O que podia ter sido uma declaração de paz por parte da atriz, acabou por render ainda mais críticas a “Emilia Pérez”. Audiard, de 72 anos, revelou durante uma entrevista num festival de cinema que não tinha estudado a história do México. “Já sabia o que precisava de saber”, comentou.
Os ataques à produção não vêm apenas do México, mas também da comunidade LGBTQIA. A associação norte-americana Gay & Lesbian Alliance Against Defamation (GLAAD) considerou o filme “um passo atrás” no que diz respeito aos direitos gay e trans. O foco da história não está na transição de Emilia, mas sim na destruição causada pela sua vida passada e “na presunção de que pode redimir-se pelos seus atos ao mudar de género”, disse a organização no X.
Karla Sofía Gascón, que se tornou na primeira mulher trans a ser nomeada a um Óscar nas principais categorias, garante que abordou Audiard com perguntas sobre as motivações de Emilia porque “se for apenas para fugir do mundo do crime, acaba por ser completamente diferente do que caso o fizesse para viver de forma autêntica”, disse à “Radio Times”.

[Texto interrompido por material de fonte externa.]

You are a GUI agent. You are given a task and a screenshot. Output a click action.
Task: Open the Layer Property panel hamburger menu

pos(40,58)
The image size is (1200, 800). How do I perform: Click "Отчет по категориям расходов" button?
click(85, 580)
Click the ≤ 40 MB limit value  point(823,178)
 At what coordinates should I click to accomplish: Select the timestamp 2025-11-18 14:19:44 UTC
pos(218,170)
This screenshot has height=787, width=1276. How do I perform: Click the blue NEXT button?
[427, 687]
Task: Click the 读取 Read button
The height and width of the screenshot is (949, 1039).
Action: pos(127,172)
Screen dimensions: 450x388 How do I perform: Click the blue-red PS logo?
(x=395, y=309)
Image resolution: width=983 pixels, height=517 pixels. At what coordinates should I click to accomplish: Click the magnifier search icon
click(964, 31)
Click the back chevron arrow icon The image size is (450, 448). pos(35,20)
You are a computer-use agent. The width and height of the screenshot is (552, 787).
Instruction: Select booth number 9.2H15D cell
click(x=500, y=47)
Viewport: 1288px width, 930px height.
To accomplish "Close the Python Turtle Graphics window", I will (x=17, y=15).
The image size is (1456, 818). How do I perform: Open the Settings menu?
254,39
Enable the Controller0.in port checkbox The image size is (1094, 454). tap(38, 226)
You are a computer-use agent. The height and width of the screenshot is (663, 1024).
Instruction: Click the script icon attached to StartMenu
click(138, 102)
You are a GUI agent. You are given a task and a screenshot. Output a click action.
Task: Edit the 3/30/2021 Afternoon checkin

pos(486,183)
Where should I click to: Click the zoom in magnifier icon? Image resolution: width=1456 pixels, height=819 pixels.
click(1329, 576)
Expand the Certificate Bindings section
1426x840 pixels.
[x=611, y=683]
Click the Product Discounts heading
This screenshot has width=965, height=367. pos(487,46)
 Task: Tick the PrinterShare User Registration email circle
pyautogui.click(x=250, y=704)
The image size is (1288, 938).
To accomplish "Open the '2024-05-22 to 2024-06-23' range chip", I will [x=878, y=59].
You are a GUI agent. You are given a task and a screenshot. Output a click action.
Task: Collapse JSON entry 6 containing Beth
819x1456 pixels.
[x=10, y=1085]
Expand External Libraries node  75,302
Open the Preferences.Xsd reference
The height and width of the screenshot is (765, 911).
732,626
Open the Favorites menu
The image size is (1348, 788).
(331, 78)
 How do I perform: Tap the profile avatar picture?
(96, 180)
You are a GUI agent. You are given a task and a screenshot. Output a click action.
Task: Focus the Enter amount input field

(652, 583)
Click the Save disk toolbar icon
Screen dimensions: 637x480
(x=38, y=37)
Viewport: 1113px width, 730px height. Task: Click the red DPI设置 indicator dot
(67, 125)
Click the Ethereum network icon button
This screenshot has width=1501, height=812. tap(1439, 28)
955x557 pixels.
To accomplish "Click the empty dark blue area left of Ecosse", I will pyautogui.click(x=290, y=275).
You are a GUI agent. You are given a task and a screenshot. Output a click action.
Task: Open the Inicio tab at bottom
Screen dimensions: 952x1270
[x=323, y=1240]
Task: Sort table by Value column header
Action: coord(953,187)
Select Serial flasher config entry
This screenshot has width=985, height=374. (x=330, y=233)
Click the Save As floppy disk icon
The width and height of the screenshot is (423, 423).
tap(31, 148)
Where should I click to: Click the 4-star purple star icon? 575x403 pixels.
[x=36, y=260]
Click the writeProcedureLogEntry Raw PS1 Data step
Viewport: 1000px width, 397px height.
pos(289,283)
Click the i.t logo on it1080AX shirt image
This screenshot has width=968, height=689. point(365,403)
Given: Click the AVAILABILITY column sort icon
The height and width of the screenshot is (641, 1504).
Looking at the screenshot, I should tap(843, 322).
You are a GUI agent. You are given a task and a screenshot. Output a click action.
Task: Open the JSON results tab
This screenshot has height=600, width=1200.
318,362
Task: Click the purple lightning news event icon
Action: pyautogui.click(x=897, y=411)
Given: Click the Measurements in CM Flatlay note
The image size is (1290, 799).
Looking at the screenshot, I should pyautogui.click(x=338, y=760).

A GLAAD, porém, não recebeu a afirmação de braços abertos e decidiu não nomear o filme para a sua própria gala de prémios. “Recicla estereótipos, lugares-comuns e clichés sobre pessoas trans, como a ideia de que mulheres trans são inerentemente malvadas e da família surpreendida e deixada para trás após a transição.”
“A transição dela é apresentada como uma absolvição, usada como ferramenta de engano e transformada na razão para a sua redenção. É uma ideia da realidade trans completamente moldada pela imaginação de um homem cisgénero”, rematou a revista LGBTQIA+ “Them”.
Farta de ser atacada diariamente pela própria comunidade — os tweets virais de ódio ao filme têm sido constantes desde o anúncio dos nomeados aos Óscares —, Gascón ripostou. “Devem ser muito equilibrados para criticarem o trabalho de 700 pessoas sentados no vosso sofá, ao lado da PlayStation,” disse ao “The Hollywood Reporter”. “Eles dizem que falam por toda a gente. Deixem-me dizer-vos: ser da comunidade LGBTQIA+ não faz com que sejam menos idiotas.”